◆ **Directions for this task**
Reproduce every line of the material, exactly as given.

◆ **Records provided**

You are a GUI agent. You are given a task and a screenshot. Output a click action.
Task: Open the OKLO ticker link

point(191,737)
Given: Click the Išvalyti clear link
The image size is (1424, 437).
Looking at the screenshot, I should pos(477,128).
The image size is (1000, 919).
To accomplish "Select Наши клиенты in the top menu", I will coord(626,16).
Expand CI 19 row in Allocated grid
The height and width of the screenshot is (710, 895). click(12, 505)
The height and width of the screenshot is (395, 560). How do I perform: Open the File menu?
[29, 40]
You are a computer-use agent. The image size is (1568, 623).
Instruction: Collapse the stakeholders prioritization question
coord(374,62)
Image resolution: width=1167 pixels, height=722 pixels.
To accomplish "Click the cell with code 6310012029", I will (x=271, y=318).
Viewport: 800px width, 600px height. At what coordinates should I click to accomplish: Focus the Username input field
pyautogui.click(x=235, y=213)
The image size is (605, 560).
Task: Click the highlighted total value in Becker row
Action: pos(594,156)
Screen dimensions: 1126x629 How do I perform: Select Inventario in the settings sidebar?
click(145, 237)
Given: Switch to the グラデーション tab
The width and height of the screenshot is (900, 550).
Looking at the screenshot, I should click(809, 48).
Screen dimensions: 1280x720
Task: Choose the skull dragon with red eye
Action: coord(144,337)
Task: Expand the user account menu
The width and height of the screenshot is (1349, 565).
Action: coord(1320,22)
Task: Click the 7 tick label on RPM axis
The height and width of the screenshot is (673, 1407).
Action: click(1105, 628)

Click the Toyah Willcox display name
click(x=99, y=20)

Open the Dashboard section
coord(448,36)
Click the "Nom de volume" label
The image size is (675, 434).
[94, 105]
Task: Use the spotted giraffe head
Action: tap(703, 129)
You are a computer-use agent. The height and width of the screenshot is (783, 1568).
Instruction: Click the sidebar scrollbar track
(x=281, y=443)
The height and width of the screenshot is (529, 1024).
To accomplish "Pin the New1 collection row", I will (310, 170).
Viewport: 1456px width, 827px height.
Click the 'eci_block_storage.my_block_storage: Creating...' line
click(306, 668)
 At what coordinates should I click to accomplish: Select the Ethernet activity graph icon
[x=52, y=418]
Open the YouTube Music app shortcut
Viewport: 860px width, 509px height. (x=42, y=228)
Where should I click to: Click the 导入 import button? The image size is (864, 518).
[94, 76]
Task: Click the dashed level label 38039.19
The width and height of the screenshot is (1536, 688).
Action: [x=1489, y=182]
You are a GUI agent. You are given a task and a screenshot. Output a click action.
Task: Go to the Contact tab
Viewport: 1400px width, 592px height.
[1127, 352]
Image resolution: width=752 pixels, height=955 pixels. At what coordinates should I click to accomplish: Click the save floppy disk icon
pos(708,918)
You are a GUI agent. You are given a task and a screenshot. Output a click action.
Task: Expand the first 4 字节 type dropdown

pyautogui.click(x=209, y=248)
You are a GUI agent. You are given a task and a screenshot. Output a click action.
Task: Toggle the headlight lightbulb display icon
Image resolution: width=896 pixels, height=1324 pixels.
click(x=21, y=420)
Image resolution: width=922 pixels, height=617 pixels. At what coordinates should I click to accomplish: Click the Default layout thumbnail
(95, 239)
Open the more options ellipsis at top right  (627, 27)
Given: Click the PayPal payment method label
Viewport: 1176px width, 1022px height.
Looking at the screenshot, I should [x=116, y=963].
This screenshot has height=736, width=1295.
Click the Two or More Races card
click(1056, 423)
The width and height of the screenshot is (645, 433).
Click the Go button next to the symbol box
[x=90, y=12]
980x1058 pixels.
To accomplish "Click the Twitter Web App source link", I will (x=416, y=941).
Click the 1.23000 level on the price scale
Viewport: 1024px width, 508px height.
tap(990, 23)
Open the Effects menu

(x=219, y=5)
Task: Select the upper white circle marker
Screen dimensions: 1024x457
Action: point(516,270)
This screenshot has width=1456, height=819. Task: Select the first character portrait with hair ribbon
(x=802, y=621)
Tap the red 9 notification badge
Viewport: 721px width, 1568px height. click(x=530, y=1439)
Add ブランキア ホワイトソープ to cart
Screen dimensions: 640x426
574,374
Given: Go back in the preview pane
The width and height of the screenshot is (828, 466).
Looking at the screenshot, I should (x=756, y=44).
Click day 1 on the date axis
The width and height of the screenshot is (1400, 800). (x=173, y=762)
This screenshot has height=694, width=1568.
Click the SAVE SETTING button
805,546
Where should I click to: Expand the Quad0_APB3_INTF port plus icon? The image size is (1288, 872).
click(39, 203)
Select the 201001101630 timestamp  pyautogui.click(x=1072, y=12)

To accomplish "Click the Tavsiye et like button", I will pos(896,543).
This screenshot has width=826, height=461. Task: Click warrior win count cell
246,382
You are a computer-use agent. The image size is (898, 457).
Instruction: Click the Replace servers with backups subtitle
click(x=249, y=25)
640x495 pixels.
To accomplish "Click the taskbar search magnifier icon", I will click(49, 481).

◆ **Exercise solution**
You are a GUI agent. You are given a task and a screenshot. Output a click action.
Task: Open the OKLO ticker link

point(191,737)
Given: Click the Išvalyti clear link
The image size is (1424, 437).
Looking at the screenshot, I should pos(477,128).
The image size is (1000, 919).
To accomplish "Select Наши клиенты in the top menu", I will coord(626,16).
Expand CI 19 row in Allocated grid
The height and width of the screenshot is (710, 895). click(12, 505)
The height and width of the screenshot is (395, 560). How do I perform: Open the File menu?
[29, 40]
You are a computer-use agent. The image size is (1568, 623).
Instruction: Collapse the stakeholders prioritization question
coord(374,62)
Image resolution: width=1167 pixels, height=722 pixels.
To accomplish "Click the cell with code 6310012029", I will (x=271, y=318).
Viewport: 800px width, 600px height. At what coordinates should I click to accomplish: Focus the Username input field
pyautogui.click(x=235, y=213)
The image size is (605, 560).
Task: Click the highlighted total value in Becker row
Action: pos(594,156)
Screen dimensions: 1126x629 How do I perform: Select Inventario in the settings sidebar?
click(145, 237)
Given: Switch to the グラデーション tab
The width and height of the screenshot is (900, 550).
Looking at the screenshot, I should click(809, 48).
Screen dimensions: 1280x720
Task: Choose the skull dragon with red eye
Action: coord(144,337)
Task: Expand the user account menu
The width and height of the screenshot is (1349, 565).
Action: coord(1320,22)
Task: Click the 7 tick label on RPM axis
The height and width of the screenshot is (673, 1407).
Action: click(1105, 628)

Click the Toyah Willcox display name
click(x=99, y=20)

Open the Dashboard section
coord(448,36)
Click the "Nom de volume" label
The image size is (675, 434).
[94, 105]
Task: Use the spotted giraffe head
Action: tap(703, 129)
You are a computer-use agent. The height and width of the screenshot is (783, 1568).
Instruction: Click the sidebar scrollbar track
(x=281, y=443)
The height and width of the screenshot is (529, 1024).
To accomplish "Pin the New1 collection row", I will (310, 170).
Viewport: 1456px width, 827px height.
Click the 'eci_block_storage.my_block_storage: Creating...' line
click(306, 668)
 At what coordinates should I click to accomplish: Select the Ethernet activity graph icon
[x=52, y=418]
Open the YouTube Music app shortcut
Viewport: 860px width, 509px height. (x=42, y=228)
Where should I click to: Click the 导入 import button? The image size is (864, 518).
[94, 76]
Task: Click the dashed level label 38039.19
The width and height of the screenshot is (1536, 688).
Action: [x=1489, y=182]
You are a GUI agent. You are given a task and a screenshot. Output a click action.
Task: Go to the Contact tab
Viewport: 1400px width, 592px height.
[1127, 352]
Image resolution: width=752 pixels, height=955 pixels. At what coordinates should I click to accomplish: Click the save floppy disk icon
pos(708,918)
You are a GUI agent. You are given a task and a screenshot. Output a click action.
Task: Expand the first 4 字节 type dropdown

pyautogui.click(x=209, y=248)
You are a GUI agent. You are given a task and a screenshot. Output a click action.
Task: Toggle the headlight lightbulb display icon
Image resolution: width=896 pixels, height=1324 pixels.
click(x=21, y=420)
Image resolution: width=922 pixels, height=617 pixels. At what coordinates should I click to accomplish: Click the Default layout thumbnail
(95, 239)
Open the more options ellipsis at top right  (627, 27)
Given: Click the PayPal payment method label
Viewport: 1176px width, 1022px height.
Looking at the screenshot, I should [x=116, y=963].
This screenshot has height=736, width=1295.
Click the Two or More Races card
click(1056, 423)
The width and height of the screenshot is (645, 433).
Click the Go button next to the symbol box
[x=90, y=12]
980x1058 pixels.
To accomplish "Click the Twitter Web App source link", I will (x=416, y=941).
Click the 1.23000 level on the price scale
Viewport: 1024px width, 508px height.
tap(990, 23)
Open the Effects menu

(x=219, y=5)
Task: Select the upper white circle marker
Screen dimensions: 1024x457
Action: point(516,270)
This screenshot has width=1456, height=819. Task: Select the first character portrait with hair ribbon
(x=802, y=621)
Tap the red 9 notification badge
Viewport: 721px width, 1568px height. click(x=530, y=1439)
Add ブランキア ホワイトソープ to cart
Screen dimensions: 640x426
574,374
Given: Go back in the preview pane
The width and height of the screenshot is (828, 466).
Looking at the screenshot, I should (x=756, y=44).
Click day 1 on the date axis
The width and height of the screenshot is (1400, 800). (x=173, y=762)
This screenshot has height=694, width=1568.
Click the SAVE SETTING button
805,546
Where should I click to: Expand the Quad0_APB3_INTF port plus icon? The image size is (1288, 872).
click(39, 203)
Select the 201001101630 timestamp  pyautogui.click(x=1072, y=12)

To accomplish "Click the Tavsiye et like button", I will pos(896,543).
This screenshot has width=826, height=461. Task: Click warrior win count cell
246,382
You are a computer-use agent. The image size is (898, 457).
Instruction: Click the Replace servers with backups subtitle
click(x=249, y=25)
640x495 pixels.
To accomplish "Click the taskbar search magnifier icon", I will click(49, 481).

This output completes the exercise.